Earlier, I wrote about the power of your individual pleasure revolution, and writing your own permission slip to experience pleasure as you see fit, when you see fit. 

But feeling stuck inside the old stories or trauma about pleasure we’ve picked up throughout our lives has a way of holding us back from experiencing it fully. 

Americans have a habit of seeing pleasure as a naughty word. Not only because pleasure is derived from sex, but also because we use phrases like “guilty pleasures” to describe something as benign as enjoying a bowl of full-fat ice cream. As though pleasure is always hedonistic, and upon experiencing it we will eschew our responsibilities, our work, our families, our health, and live lives of ill-repute while residing in a van down by the river.

The phrase “guilty pleasure” is like a toxic partner who shames and guilt-trips us when we’ve done nothing wrong. It’s time to break up with it for good.

Foregoing pleasure is an American’s ultimate test of “purity.” (If I could make those scare quotes scarier, I would.)

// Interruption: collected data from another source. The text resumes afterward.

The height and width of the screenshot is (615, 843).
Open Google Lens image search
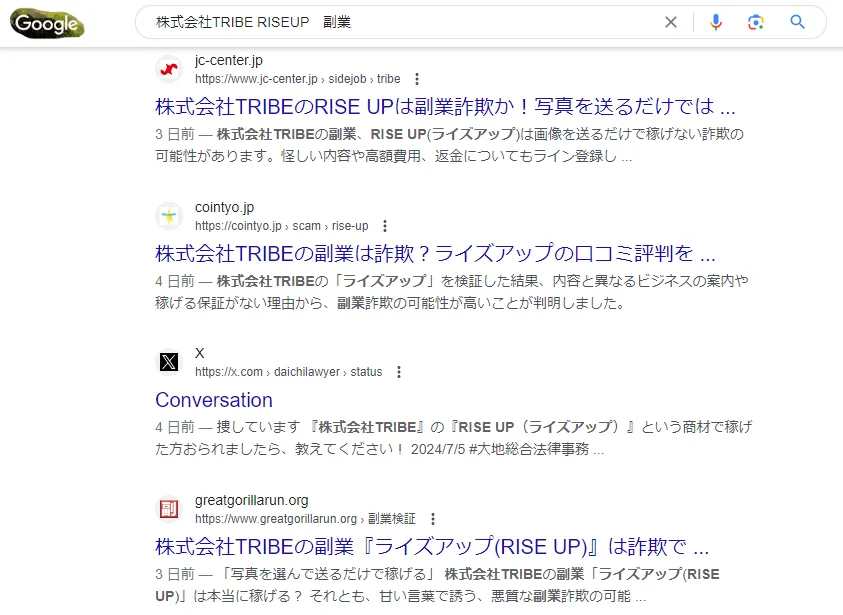[x=756, y=22]
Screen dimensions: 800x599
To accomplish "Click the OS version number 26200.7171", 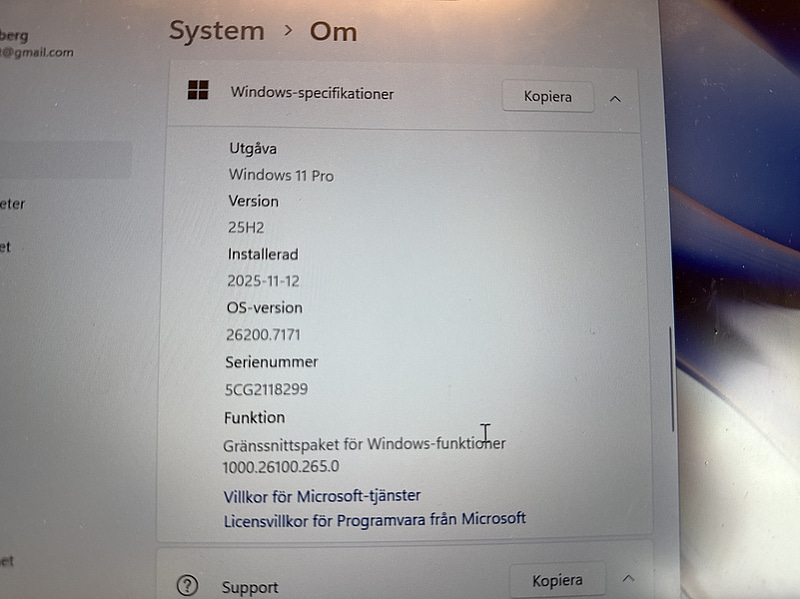I will [x=264, y=334].
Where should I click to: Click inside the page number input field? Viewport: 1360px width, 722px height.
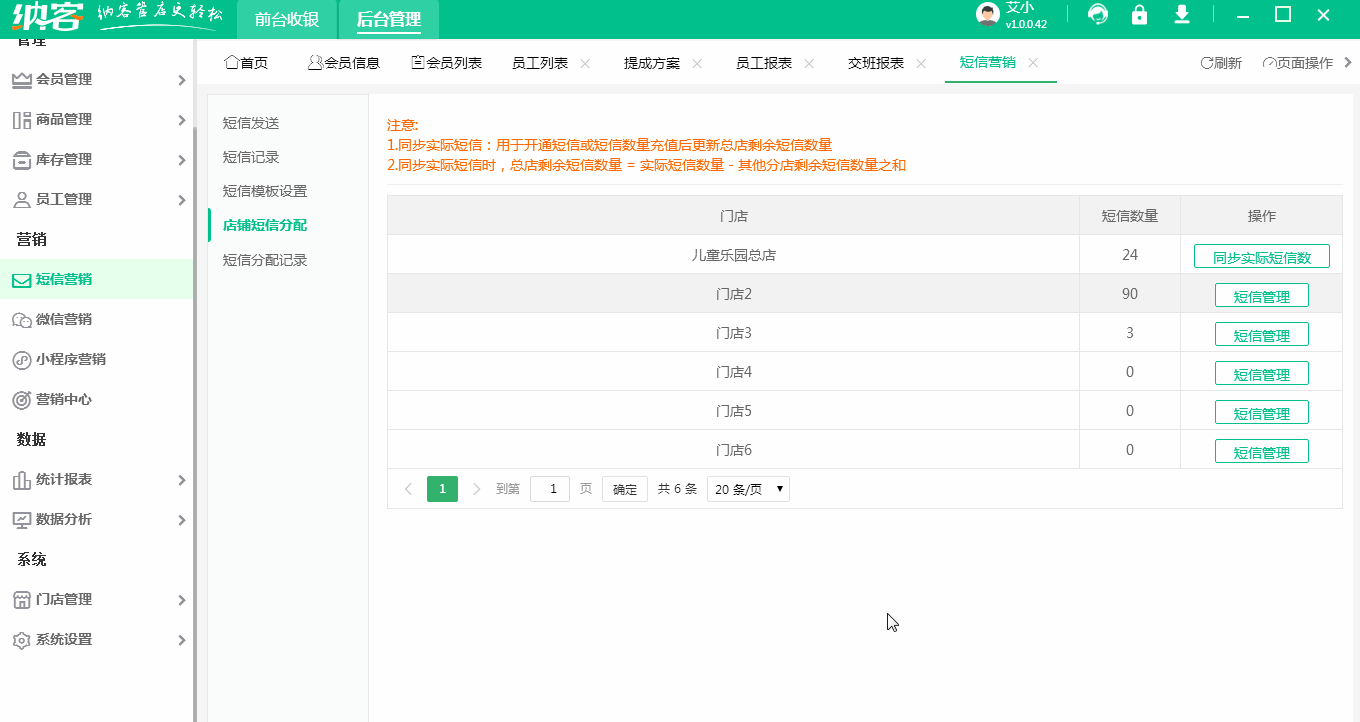(549, 489)
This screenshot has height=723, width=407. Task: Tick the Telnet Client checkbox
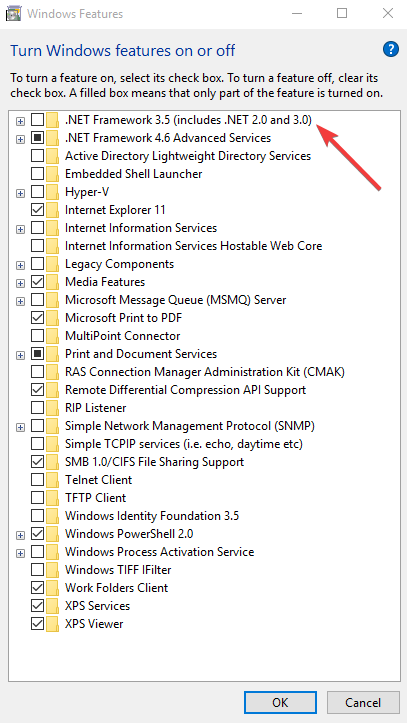37,480
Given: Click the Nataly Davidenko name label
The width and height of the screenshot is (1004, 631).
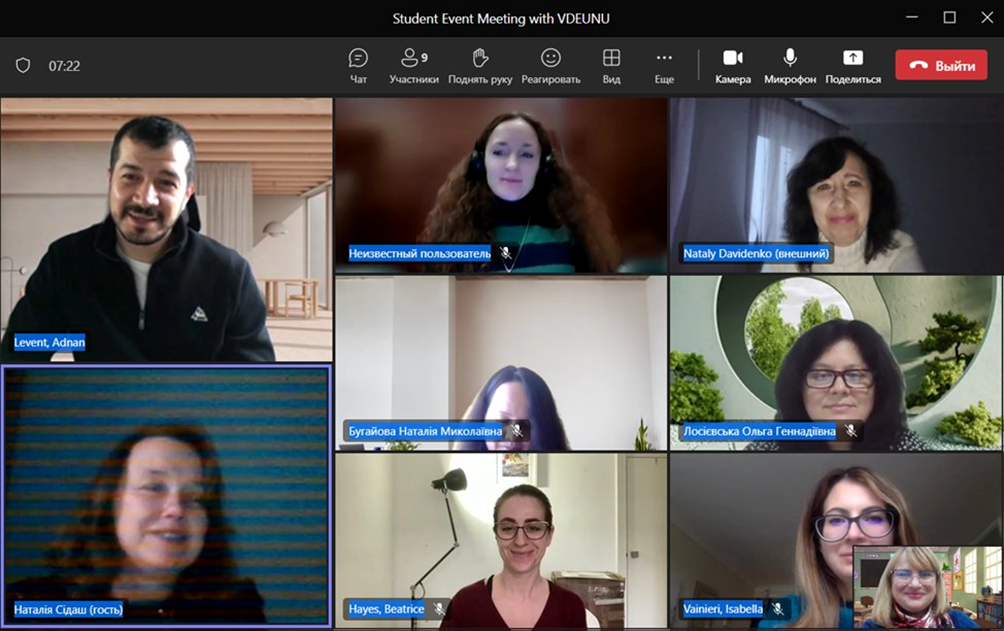Looking at the screenshot, I should (756, 254).
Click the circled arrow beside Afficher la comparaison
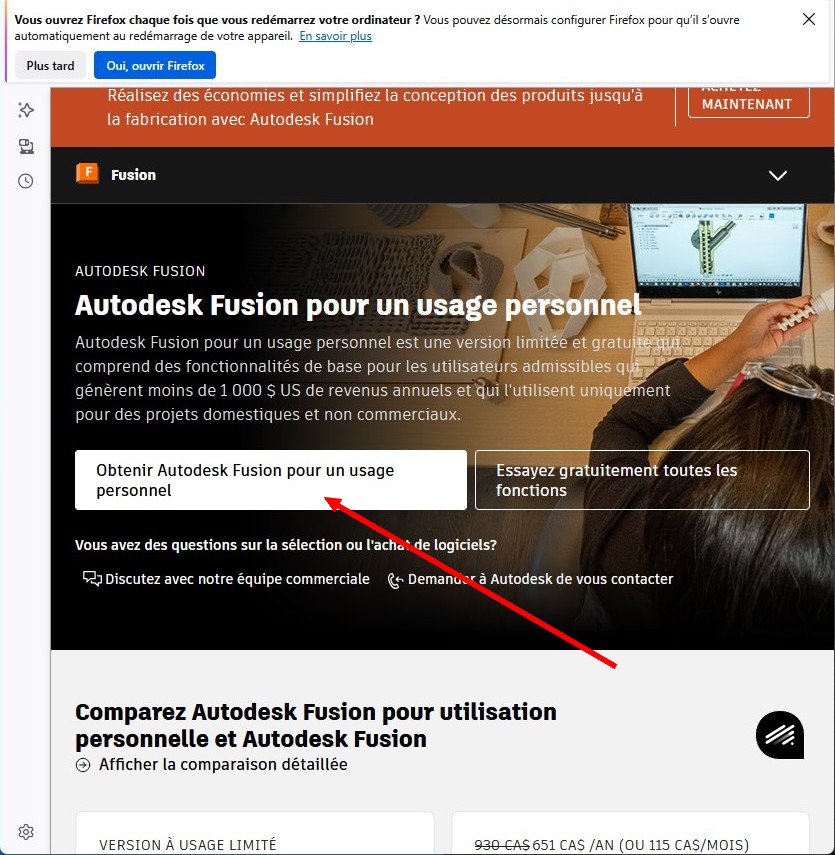Viewport: 835px width, 855px height. click(x=83, y=765)
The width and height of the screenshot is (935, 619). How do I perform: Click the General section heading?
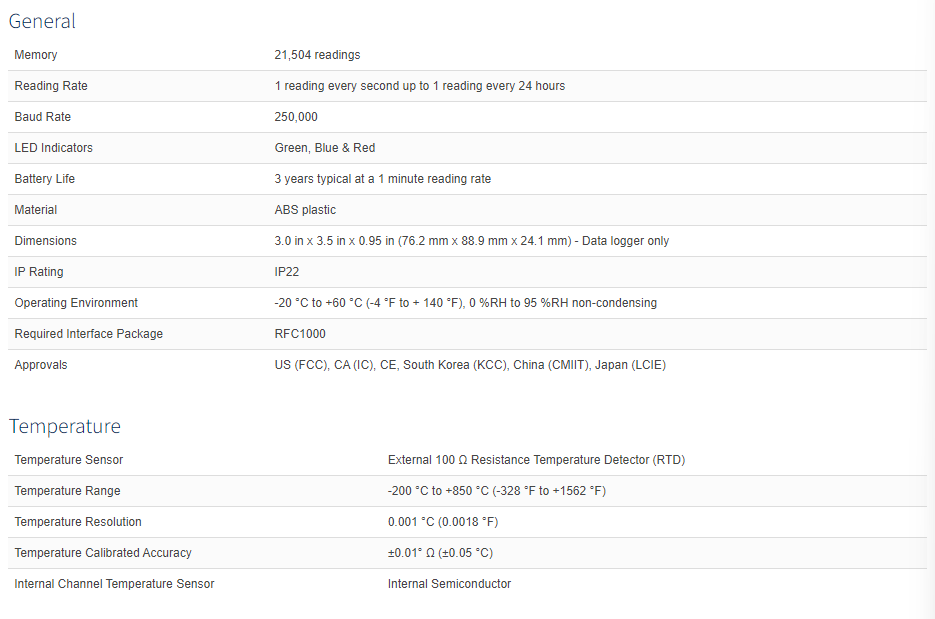click(x=42, y=21)
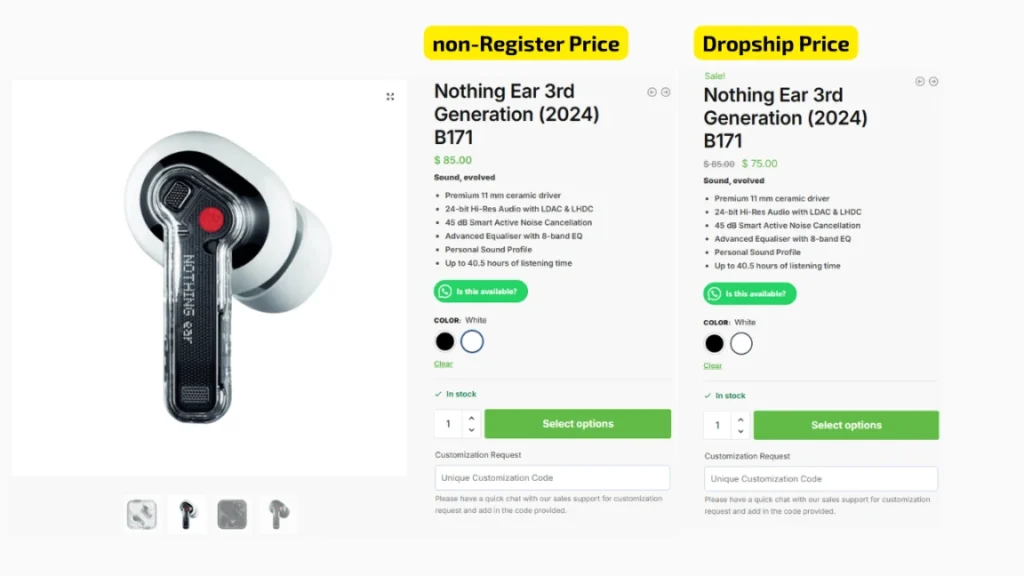This screenshot has height=576, width=1024.
Task: Click the green In stock checkmark on Dropship listing
Action: click(x=707, y=395)
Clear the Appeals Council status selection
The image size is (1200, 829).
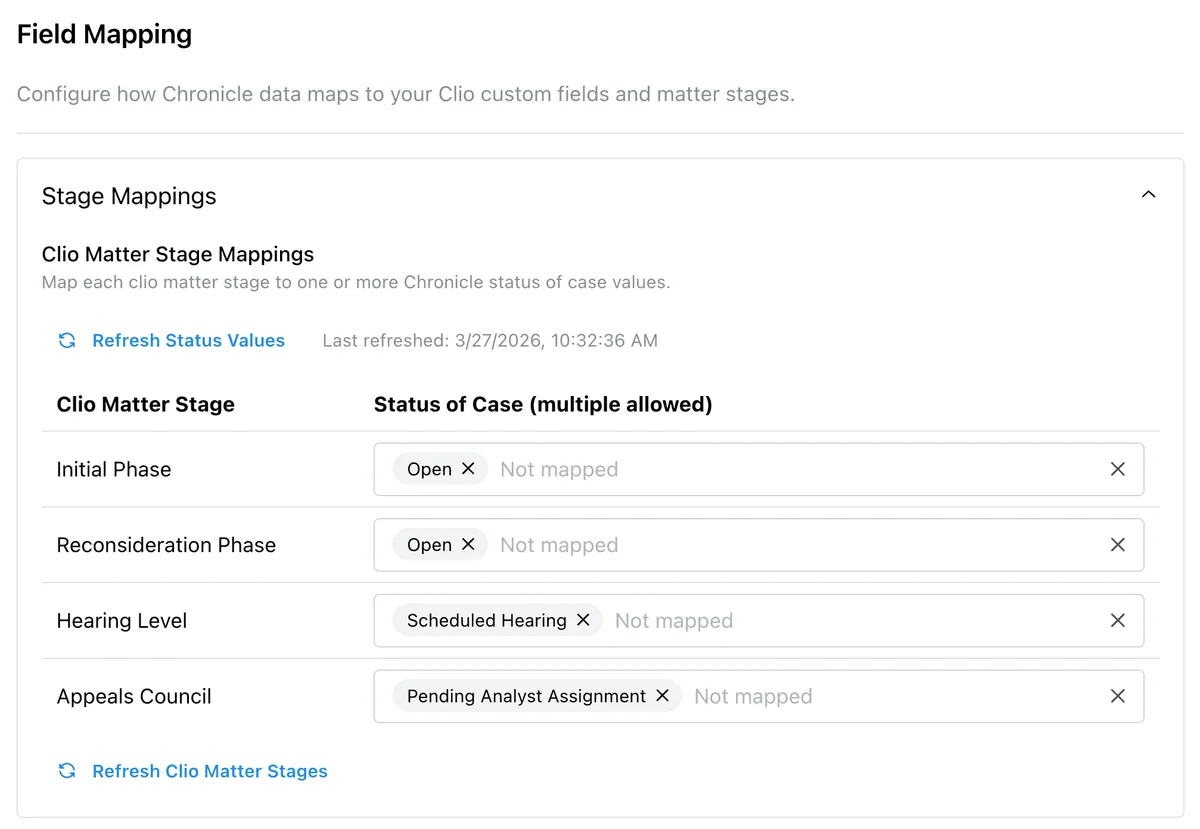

This is not an attitude held by everyone in the Western world. Take France, for example. In the article Pleasure is good: How French children acquire a taste for life, author and Professor of Educational Psychology Mari-Anne Suizzo says:

“On a survey listing 50 parenting practices with infants and toddlers, 455 French mothers and fathers in my study rated what we called ‘stimulating practices’ as more important than responding to basic needs and teaching manners. Stimulating practices included reading to children, playing music and giving them massages. The ultimate goal of stimulating children is to develop their understanding of what gives them pleasure.”

Can you imagine how people would react if an American parent said they were teaching their child about sensuality and pleasure?

Pleasure isn’t shame- or guilt-worthy. And sensuality reaches far beyond sexual acts. Sensuality is defined as: “devoted to or preoccupied with the senses or appetites.” 

What the French parents featured in the article did with their children is exactly what I teach my journaling students to do (albeit much later in life): mindfully immerse themselves in stimulating practices to learn – or relearn – what gives them pleasure. So that they learn to trust themselves again and add more delight and value to their lives.

 

I invite you to journal using the following journaling prompts. 

Find a quiet, distraction-free spot and give yourself at least 11 minutes to write so that you arrive at your white-hot truth

  1. Looking back, what old story is blocking me from experiencing pleasure?

  2. Looking forward, how do I desire to be touched (physically, emotionally, spiritually)?

  3. At this moment right now, I want to touch __________. When I claim that, I notice...

I want to encourage you to use these prompts to get super curious about your relationship with pleasure and sensuality, what’s holding you back, and what you truly, deeply want and need moving forward. 

You’ve got nothing to lose, and a life with more joy and delight to gain.